:: SOURCE TEXT ::

This raise also highlights how rapidly AI is reshaping venture economics. The $3.5B is not just a bet on AI as a technology sector, it is a bet that AI will transform every industry KP has historically invested in, from healthcare to transportation to enterprise software. That horizontal thesis differentiates KP from more narrowly focused AI funds.
The Team
Kleiner Perkins' current roster includes Mamoon Hamid (previously at Social Capital, known for backing Slack and Figma), Ilya Fushman (ex-Kleiner, ex-Index Ventures), Bucky Moore (enterprise and developer tools), and several other partners with deep AI and SaaS experience. The firm was founded in 1972 by Eugene Kleiner and Tom Perkins, and its legacy portfolio reads like a history of Silicon Valley.
Early Portfolio
KP's recent AI bets include Together AI (open-source AI infrastructure), Harvey (AI for legal), OpenEvidence (AI for clinical medicine), Anthropic (frontier AI models), and SpaceX (aerospace). Earlier fund vintages also include Figma (acquired by Adobe for $20B, later unwound), and Rippling (HR/IT platform). The firm's ability to identify AI-native companies early has been the cornerstone of its renaissance.

:::
:: INFORMATION SHOWN ::

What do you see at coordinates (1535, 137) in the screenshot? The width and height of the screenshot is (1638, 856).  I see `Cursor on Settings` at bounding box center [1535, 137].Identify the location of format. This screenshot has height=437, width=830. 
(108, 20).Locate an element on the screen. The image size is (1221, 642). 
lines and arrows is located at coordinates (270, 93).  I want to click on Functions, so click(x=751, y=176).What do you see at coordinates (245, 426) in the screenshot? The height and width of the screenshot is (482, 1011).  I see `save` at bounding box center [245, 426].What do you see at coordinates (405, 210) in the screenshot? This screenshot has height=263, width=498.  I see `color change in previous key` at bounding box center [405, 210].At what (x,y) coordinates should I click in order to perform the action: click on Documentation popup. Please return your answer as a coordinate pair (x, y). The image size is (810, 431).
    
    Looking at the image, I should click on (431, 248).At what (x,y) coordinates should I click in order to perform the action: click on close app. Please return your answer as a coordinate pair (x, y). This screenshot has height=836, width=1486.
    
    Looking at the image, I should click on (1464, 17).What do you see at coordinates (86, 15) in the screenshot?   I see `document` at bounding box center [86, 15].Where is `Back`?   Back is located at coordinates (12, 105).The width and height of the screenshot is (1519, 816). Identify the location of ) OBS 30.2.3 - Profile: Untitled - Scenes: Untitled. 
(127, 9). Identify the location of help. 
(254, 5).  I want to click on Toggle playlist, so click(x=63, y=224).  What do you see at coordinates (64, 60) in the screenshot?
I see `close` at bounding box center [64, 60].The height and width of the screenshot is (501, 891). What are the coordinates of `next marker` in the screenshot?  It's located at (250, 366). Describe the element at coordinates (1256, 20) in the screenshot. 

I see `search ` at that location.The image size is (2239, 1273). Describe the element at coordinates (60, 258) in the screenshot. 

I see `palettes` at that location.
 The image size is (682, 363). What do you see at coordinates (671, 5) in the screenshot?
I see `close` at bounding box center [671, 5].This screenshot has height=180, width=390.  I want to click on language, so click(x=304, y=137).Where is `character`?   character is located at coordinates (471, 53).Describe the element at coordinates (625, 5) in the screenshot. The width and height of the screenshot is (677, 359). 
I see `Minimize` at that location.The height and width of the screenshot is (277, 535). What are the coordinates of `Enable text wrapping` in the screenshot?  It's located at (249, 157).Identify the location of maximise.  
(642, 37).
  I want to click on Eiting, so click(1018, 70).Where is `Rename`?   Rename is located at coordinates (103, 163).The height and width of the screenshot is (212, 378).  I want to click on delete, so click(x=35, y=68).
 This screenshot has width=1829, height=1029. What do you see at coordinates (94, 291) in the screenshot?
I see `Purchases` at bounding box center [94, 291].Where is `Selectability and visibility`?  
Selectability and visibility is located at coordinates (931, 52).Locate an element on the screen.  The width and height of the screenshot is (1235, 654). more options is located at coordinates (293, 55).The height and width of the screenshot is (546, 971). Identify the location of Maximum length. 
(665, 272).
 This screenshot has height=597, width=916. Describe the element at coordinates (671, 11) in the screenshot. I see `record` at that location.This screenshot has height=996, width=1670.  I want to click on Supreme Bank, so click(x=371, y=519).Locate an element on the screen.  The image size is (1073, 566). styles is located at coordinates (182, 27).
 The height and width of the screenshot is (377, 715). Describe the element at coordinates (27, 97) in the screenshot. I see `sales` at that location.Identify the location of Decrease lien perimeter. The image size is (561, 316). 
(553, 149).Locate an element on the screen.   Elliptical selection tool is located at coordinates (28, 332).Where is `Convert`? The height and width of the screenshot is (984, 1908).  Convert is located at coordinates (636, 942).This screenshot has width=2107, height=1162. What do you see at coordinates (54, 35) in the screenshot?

:::

EXERCISE TASKS:
(1) Answer these questions from the Kleiner Perkins text:
(a) In what year was the firm founded, and by whom?
(b) What field is Harvey described as focusing on?
(c) Which three industries are named as ones the firm has historically invested in?
(2) Please quote the stretch of the Kleiner Perkins text from "This raise also" through "of Silicon Valley.".

SOLUTIONS:
(1)
(a) 1972, by Eugene Kleiner and Tom Perkins.
(b) AI for legal.
(c) Healthcare, transportation, and enterprise software.

(2)
This raise also highlights how rapidly AI is reshaping venture economics. The $3.5B is not just a bet on AI as a technology sector, it is a bet that AI will transform every industry KP has historically invested in, from healthcare to transportation to enterprise software. That horizontal thesis differentiates KP from more narrowly focused AI funds.
The Team
Kleiner Perkins' current roster includes Mamoon Hamid (previously at Social Capital, known for backing Slack and Figma), Ilya Fushman (ex-Kleiner, ex-Index Ventures), Bucky Moore (enterprise and developer tools), and several other partners with deep AI and SaaS experience. The firm was founded in 1972 by Eugene Kleiner and Tom Perkins, and its legacy portfolio reads like a history of Silicon Valley.